/THIS NEWS RELEASE IS NOT FOR
DISTRIBUTION TO U.S. NEWSWIRE SERVICES FOR DISSEMINATION IN
THE UNITED
STATES./
VANCOUVER, Nov. 9, 2017 /CNW/ - 3TL Technologies
Corp. (TSXV:TTM) (the "Company"), announces that it
will proceed with a non-brokered private placement of up to
11,904,762 units of the Company (the "Units") at
$0.105 per Unit for gross proceeds of
up to $1,250,000 (the
"Offering"). The Company reserves the right to
increase the Offering by 2,380,953 Units for total gross proceeds
of $1,500,000.
Each Unit will consist of one common share in the capital of the
Company (a "Share") and one-half of a share purchase warrant
(each whole warrant, a "Warrant"). Each Warrant will
entitle the holder to purchase one additional common share in the
capital of the Company (a "Warrant Share") at a price of
$0.20 per Warrant Share for a period
of two years from the closing of the Offering.
The Company will be entitled to accelerate the expiry date of
the Warrants to the date that is 30 days following the date a news
release is issued announcing the accelerated expiry date in the
event that the volume weighted average price of the Shares has been
greater than $0.40 for any ten
consecutive trading days after four months and one day after
closing of the Offering.
The Company intends to complete a portion of the Offering
pursuant to Multilateral CSA Notice 45-318 Prospectus Exemption for
Certain Distributions through an Investment Dealer ("CSA
45-318") and the corresponding instruments, orders and rules
implementing CSA 45-318 in the participating jurisdictions
(collectively with CSA 45-318, the "Investment Dealer
Exemption").
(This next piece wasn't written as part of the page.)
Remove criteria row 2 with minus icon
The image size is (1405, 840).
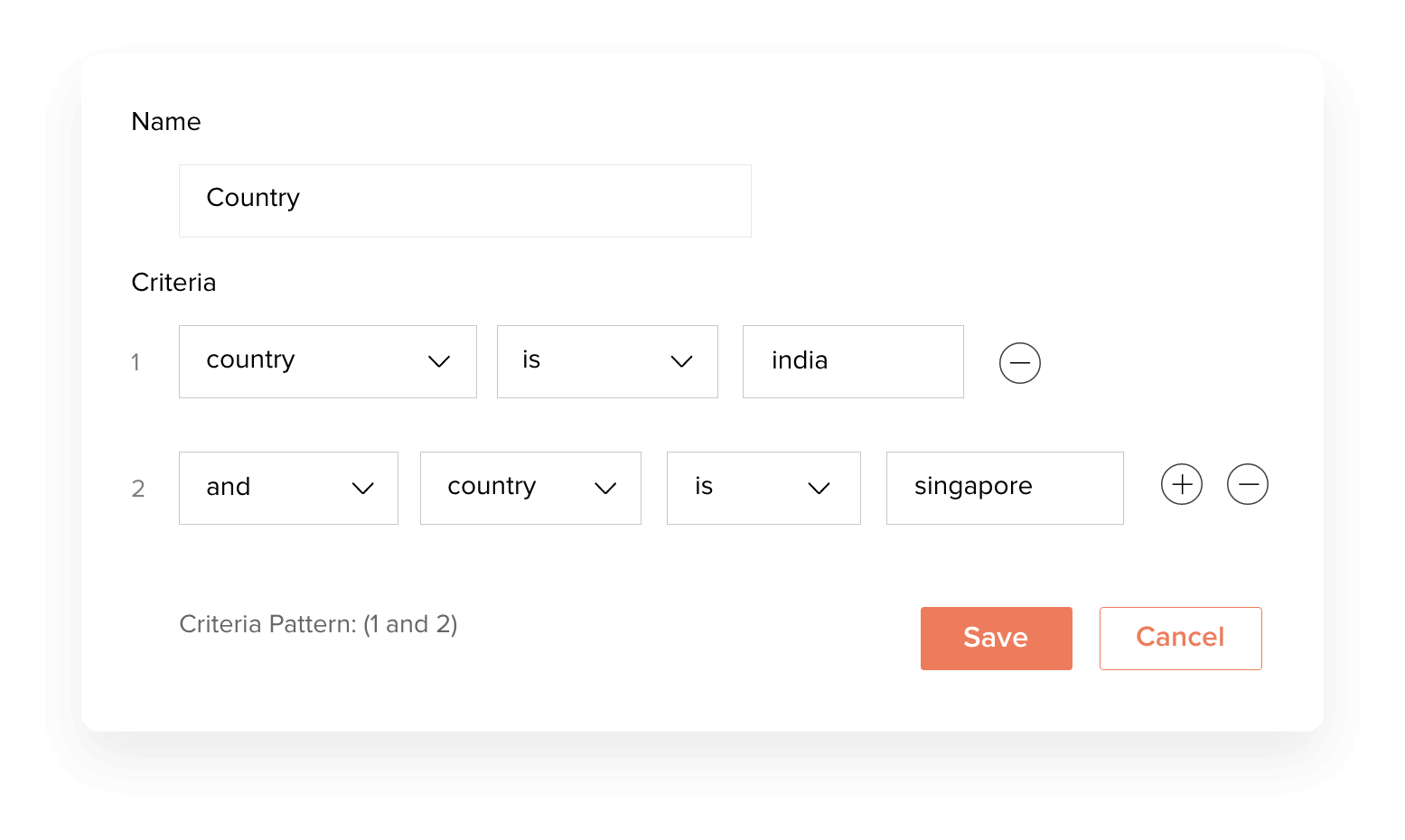pos(1247,484)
In addition to conducting the Offering
pursuant to the Investment Dealer Exemption, the Company will also
accept subscriptions for Units where other prospectus exemptions
are available.
In accordance with the Investment Dealer exemption, the Company
advises that, as at the date hereof, there is no material fact or
material change in respect of the Company that has not been
generally disclosed.
The net proceeds of the Offering will be used for sales and
marketing and for working capital.
The Company may pay a commission to eligible finders in the
amounts permitted by the TSX Venture Exchange (the
"Exchange"). Closing of the Offering is subject to a
number of conditions, including receipt of all necessary corporate
and regulatory approvals, including the Exchange. All
securities issued in connection with the Offering will be subject
to a statutory hold period of four months plus a day from the date
of issuance in accordance with the policies of Exchange and
applicable securities legislation.
This news release does not constitute an offer to sell or a
solicitation of an offer to buy any of the securities described in
this news release in the United
States. Such securities have not been, and will not be,
registered under the United States Securities Act of 1933, as
amended (the "U.S. Securities Act"), or any state securities
laws, and, accordingly, may not be offered or sold within
the United States, or to or for
the account or benefit of persons in the
United States or "U.S. Persons", as such term is defined in
Regulation S promulgated under the U.S. Securities Act, unless
registered under the U.S. Securities Act and applicable state
securities laws or pursuant to an exemption from such registration
requirements.
About 3TL Technologies Corp.
Platform³ is a Software as a Service (SaaS) consumer marketing
platform. It enables Consumer Packaged Goods (CPG) companies and
consumer brands to engage shoppers through their mobile device and
influence their purchasing decisions. Platform³ encompasses
proprietary consumer engagement strategies and technology modules
including optical character recognition (purchase receipt
scanning), digital promotions, purchase data mining, loyalty and
rewards. CPG companies and major retail brands use Platform³
to influence and incentivize shoppers to interact with their brand
and make purchases in-store and online.
For more information, visit 3tltechcorp.com. For additional
information about the company please visit www.sedar.com.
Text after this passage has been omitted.